O vice-presidente da República, Michel Temer, deve reassumir a presidência do PMDB, da qual está licenciado, após mudanças no estatuto do partido. Hoje, de acordo com as regras, da legenda, não é permitido acumular cargo no governo e na Executiva Nacional. Quem está à frente do PMDB interinamente é o senador Valdir Raupp, primeiro vice-presidente. A mudança no estatuto deve ser feita em convenção que será realizada no dia 2 de março.
O retorno de Temer se deve principalmente por pressões das bancadas do partido, de acordo com reportagem do jornal Valor Econômico. Há uma insatisfação com o governo, com o próprio Temer e com Raupp, considerado sem representatividade para articular os interesses dos peemedebistas no Planalto e com outras legendas.

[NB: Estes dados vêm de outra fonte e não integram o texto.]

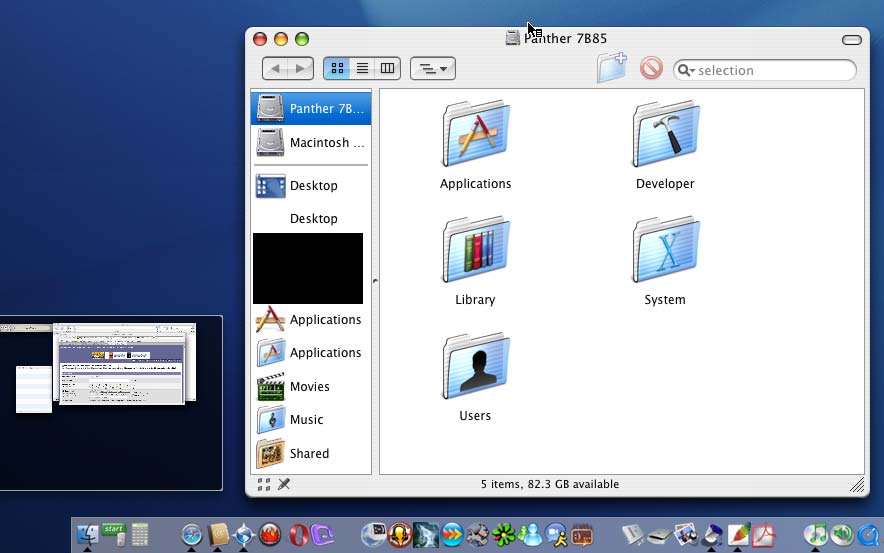
Task: Open the Action dropdown menu in toolbar
Action: point(433,68)
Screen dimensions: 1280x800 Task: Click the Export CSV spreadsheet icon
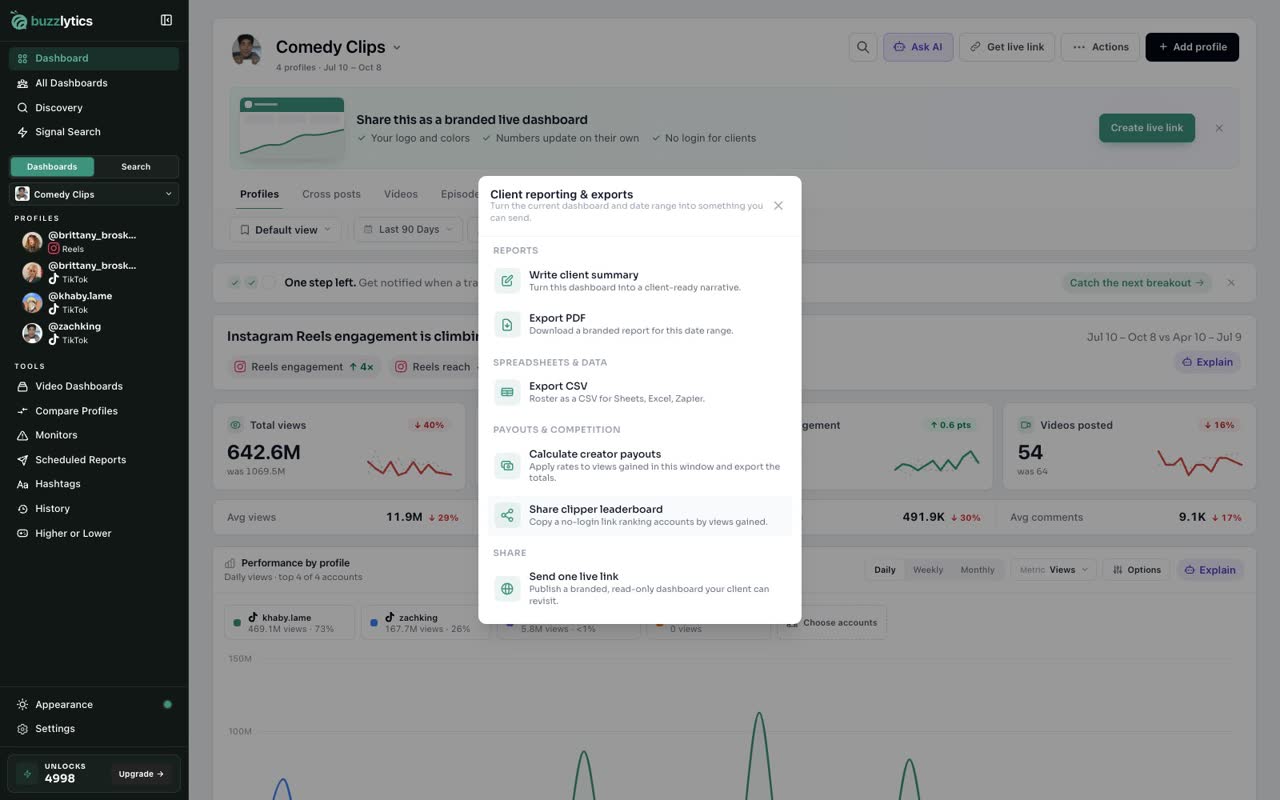pos(507,392)
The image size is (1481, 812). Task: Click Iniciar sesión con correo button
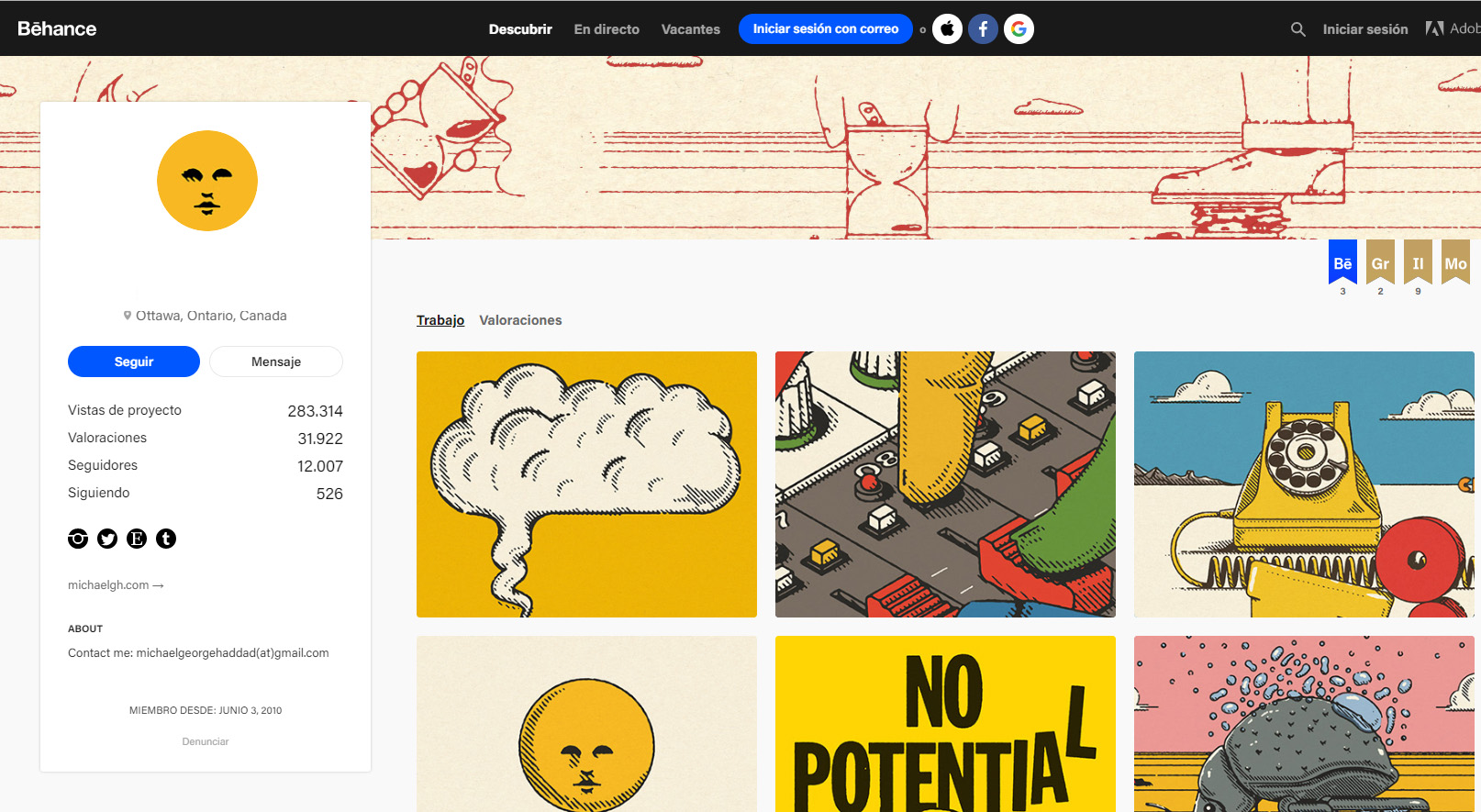825,29

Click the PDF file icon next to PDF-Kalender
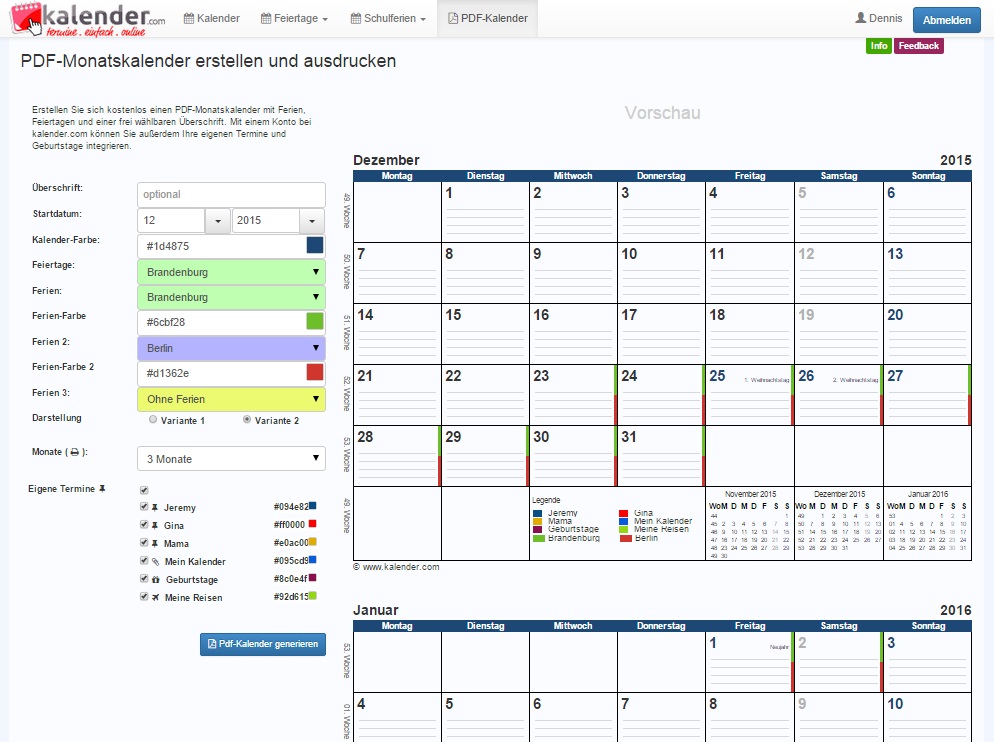(451, 18)
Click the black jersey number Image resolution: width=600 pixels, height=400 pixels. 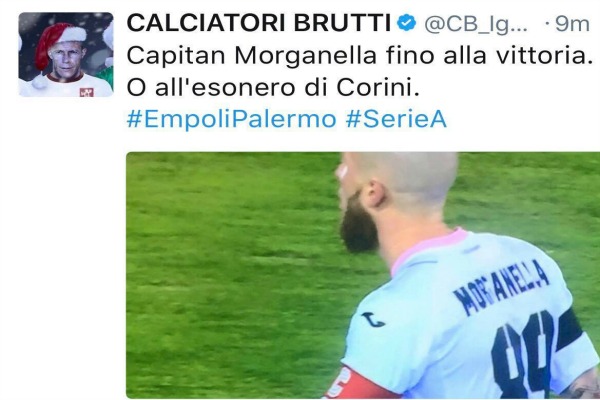522,354

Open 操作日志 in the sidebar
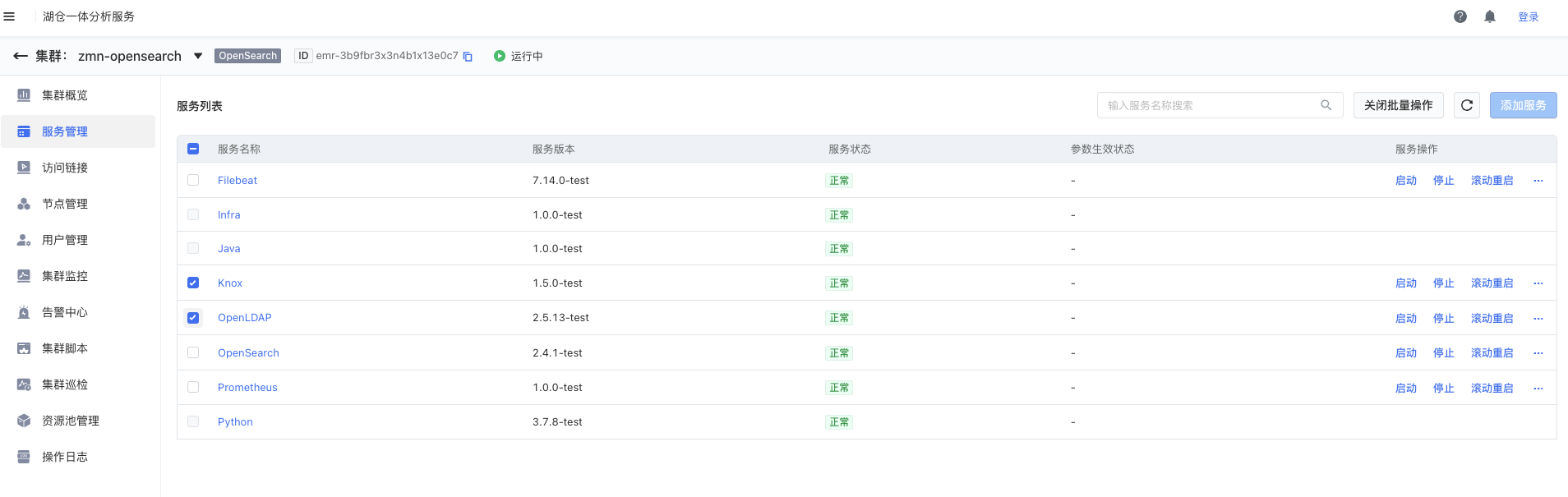(65, 457)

Se realmente assumir o cargo, Temer certamente será mais pressionado a fazer mais exigências junto à presidente Dilma Rousseff, em relação às insatisfações dos membros do partido, que apesar de terem o comando da Câmara e do Senado, querem mais cargos. Segundo os peemedebistas, com Temer na vice-presidência, a ideia era que os pedidos da legenda chegariam com mais facilidade ao governo, mas o que ocorreu foi que Temer tentava colocar os interesses do governo no partido. Então, agora, é preciso que seja diferente e o recado já está dado.